The final equation is ∇f(x,y)=λ∇g(x,y)

We can define a new function L as below:

L(x,y,λ)=f(x,y)-λ(g(x,y)-c)

We can call the function L as Lagrange function.

The final step is to set the gradient of L equal to the zero vector i.e, ∇L(x,y,λ)=0

So our objective is to find the critical points of L.

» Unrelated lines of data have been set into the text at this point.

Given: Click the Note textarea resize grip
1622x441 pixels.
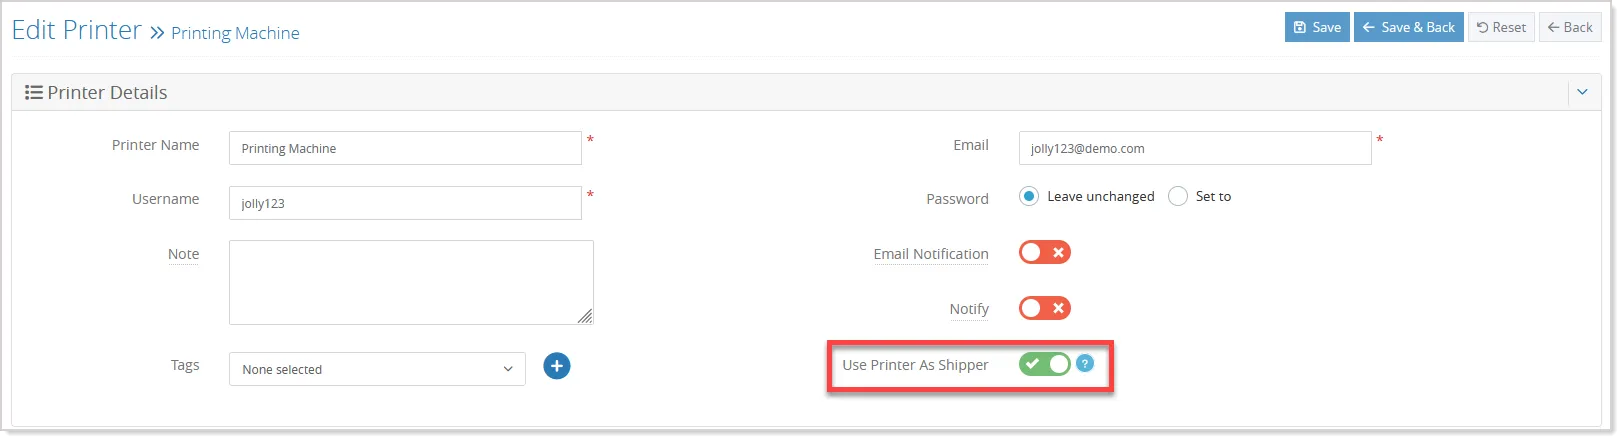Looking at the screenshot, I should coord(585,316).
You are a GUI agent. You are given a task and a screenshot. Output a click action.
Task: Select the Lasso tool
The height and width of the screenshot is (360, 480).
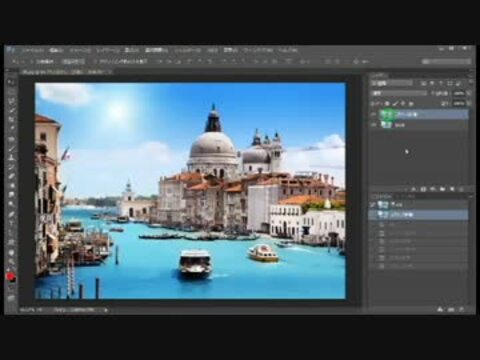(11, 101)
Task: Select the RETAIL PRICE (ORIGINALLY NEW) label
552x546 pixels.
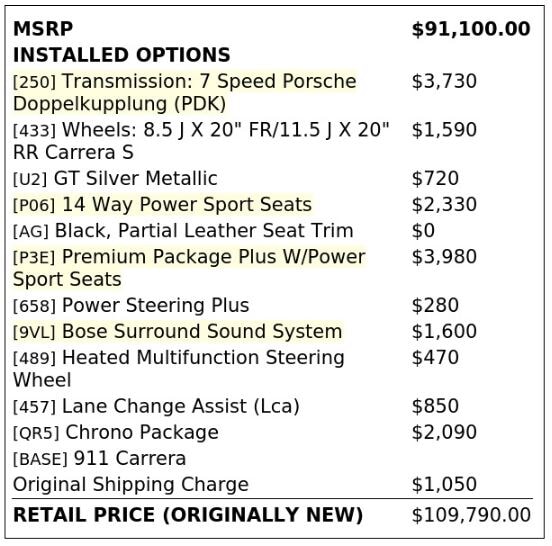Action: tap(188, 515)
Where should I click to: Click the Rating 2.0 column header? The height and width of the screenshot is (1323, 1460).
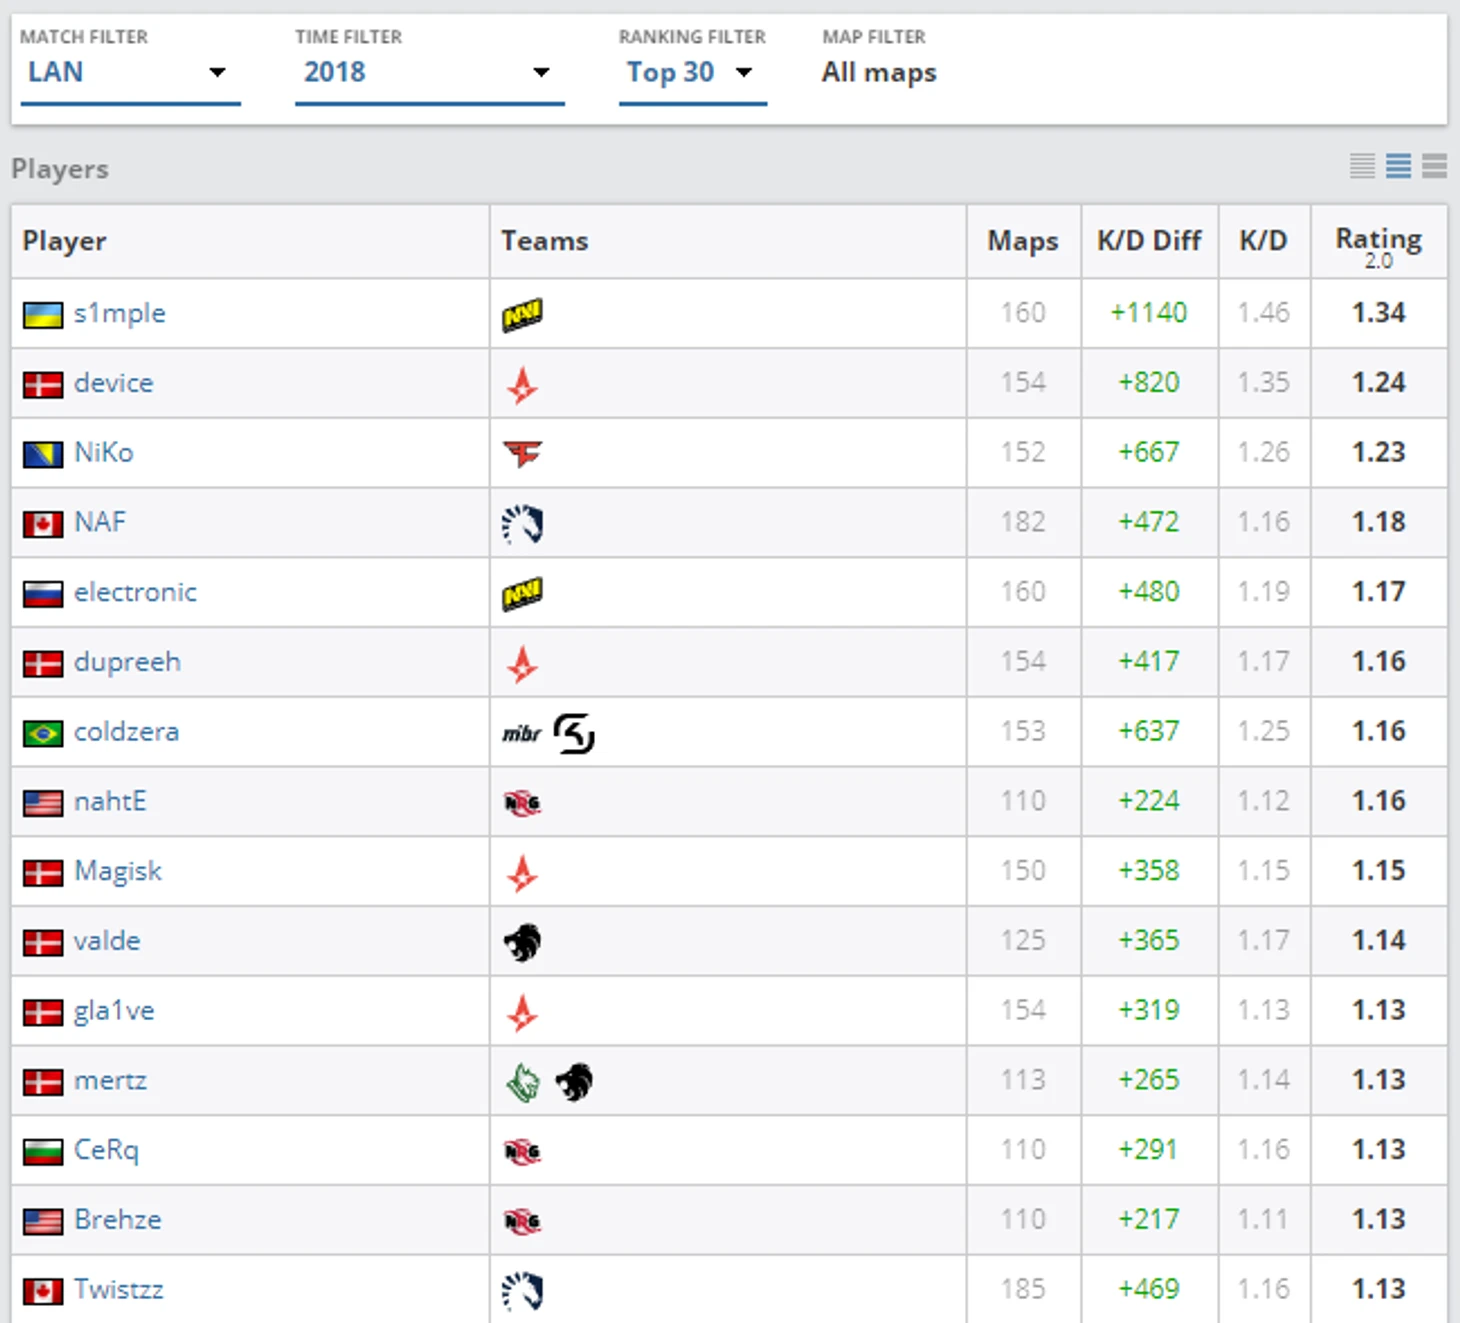(1378, 243)
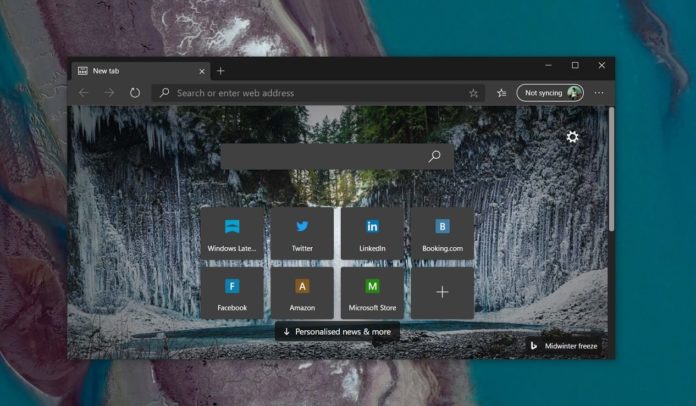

Lets solve a constraint optimization problem using Lagrange Multiplier Method.

Problem Statement :

Suppose a factory produces some sort of widget that requires steel as a raw material. The human labor cost is $20 per hour for workers and the cost of steel is $170 per ton. Suppose the revenue is loosely modeled by the following equation :

f(h,s)= 200 x (h^2/3) x (s^1/3)

h represents hours of labor s represents tons of steel

If the total budget is $20000, then what is the maximum possible revenue ?

Solution

Per hour labor cost = $20 Per ton steel cost = $170

So the total cost of production = 20h + 170s , where h = total hours of labor and s = total tons of steel

As per as the problem statement 20h + 170s = 20000 ( This is our constraint since it is in the form g(h,s)=c , c=constant )

We need to maximize the objective function f(h,s) subject to the above constraint g(h,s).

In the following diagrams , the objective function f(h,s) is represented as blue curve whereas the constraint g(h,s) is represented as red line. The values of f(h,s) yield a given revenue R which satisfies the constraint.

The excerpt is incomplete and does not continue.